Splintered Reflections
Title | Splintered Reflections PDF eBook |
Author | Jean Goodwin |
Publisher | Basic Books |
Total Pages | 336 |
Release | 1999-06-23 |
Genre | Psychology |
ISBN | 9780465095445 |
In overwhelming trauma, when words fail, it is the body that begins to speak. How can clinicians listen to the body and understand its messages? This book is both a detailed review of the body symptoms and body image distortions found after trauma and a textbook of psychotherapy techniques to repair broken metaphors about the body so that the body-self and its functioning can be restored. Multiple theoretical perspectives—Freudian psychoanalytic theory, attachment theory, trauma theory—are synthesized to shape an interlocking framework within which the therapist can listen and stay with the messages from the patient's body. The reader is guided by detailed clinical examples drawn from an international group of trauma therapists that includes Barry Cohen, Richard Kluft, Bruce Perry, Valerie Sinason and Onno van der Hart.

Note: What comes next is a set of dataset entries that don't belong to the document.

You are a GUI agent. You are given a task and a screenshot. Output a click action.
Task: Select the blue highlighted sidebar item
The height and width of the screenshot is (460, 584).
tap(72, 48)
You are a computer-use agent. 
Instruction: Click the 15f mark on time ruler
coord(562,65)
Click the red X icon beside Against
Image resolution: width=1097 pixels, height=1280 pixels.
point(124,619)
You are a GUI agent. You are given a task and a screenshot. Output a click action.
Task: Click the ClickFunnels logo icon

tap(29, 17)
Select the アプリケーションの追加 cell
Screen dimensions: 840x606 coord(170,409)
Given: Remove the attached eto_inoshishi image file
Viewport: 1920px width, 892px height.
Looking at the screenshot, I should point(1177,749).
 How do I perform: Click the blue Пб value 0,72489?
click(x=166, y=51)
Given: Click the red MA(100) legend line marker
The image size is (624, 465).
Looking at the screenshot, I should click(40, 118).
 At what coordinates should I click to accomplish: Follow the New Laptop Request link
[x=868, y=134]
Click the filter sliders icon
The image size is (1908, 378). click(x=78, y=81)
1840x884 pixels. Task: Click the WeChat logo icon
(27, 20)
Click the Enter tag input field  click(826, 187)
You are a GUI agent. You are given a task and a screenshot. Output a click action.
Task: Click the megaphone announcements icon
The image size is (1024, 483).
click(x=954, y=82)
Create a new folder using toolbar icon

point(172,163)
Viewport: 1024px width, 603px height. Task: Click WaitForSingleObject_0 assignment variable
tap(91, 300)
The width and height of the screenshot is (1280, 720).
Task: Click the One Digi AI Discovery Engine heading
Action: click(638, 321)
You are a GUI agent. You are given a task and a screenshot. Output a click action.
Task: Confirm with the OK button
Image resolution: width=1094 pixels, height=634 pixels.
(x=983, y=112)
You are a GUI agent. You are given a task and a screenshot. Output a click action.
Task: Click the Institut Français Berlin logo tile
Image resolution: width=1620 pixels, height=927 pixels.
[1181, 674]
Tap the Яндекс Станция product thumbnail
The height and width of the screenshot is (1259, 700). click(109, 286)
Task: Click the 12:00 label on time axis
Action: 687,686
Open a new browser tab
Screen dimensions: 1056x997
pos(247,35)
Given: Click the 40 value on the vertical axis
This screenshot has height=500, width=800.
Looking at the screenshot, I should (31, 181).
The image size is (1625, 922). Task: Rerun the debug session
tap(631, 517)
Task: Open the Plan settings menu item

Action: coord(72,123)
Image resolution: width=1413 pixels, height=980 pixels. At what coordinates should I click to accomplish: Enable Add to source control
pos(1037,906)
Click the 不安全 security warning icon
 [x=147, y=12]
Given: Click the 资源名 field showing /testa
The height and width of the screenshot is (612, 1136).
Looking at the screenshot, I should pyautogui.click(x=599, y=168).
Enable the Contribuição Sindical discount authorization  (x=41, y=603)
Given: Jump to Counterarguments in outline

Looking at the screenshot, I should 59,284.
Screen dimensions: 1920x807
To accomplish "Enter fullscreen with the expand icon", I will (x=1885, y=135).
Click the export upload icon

Images of the Body in India
Title | Images of the Body in India PDF eBook |
Author | Axel Michaels |
Publisher | Routledge |
Total Pages | 300 |
Release | 2012-03-12 |
Genre | Religion |
ISBN | 1136703934 |
This intriguing book engages with the concept of the body in its cultural context by acknowledging and demonstrating that the human body is understood differently in Western and Indian cultures. The contributors go on to show that any attempt to put forward a single concept of the body within Indian culture would be misleading. Divided into three parts, the book examines the considerable and often conflicting variations in body images and body concepts. In Part One the contributors focus on the representation of the body in religious and philosophical texts; representations that emerged from reading, translating and interpreting classical writings from diverse historical and anthropological approaches. Through predominantly ethnographic studies, Part Two explores the role of the body in narratives and ritual performance, from dance to ritualistic ceremonies. Visualisation processes of the body are examined in Part Three, focusing on developments in modern and contemporary periods: from visual practices at the Mughal court, to the multiple bodies of the bride, and the influence of new media. This volume is a fascinating collection of articles for those in the fields of sociology and anthropology, history, religion, cultural studies and South Asian studies.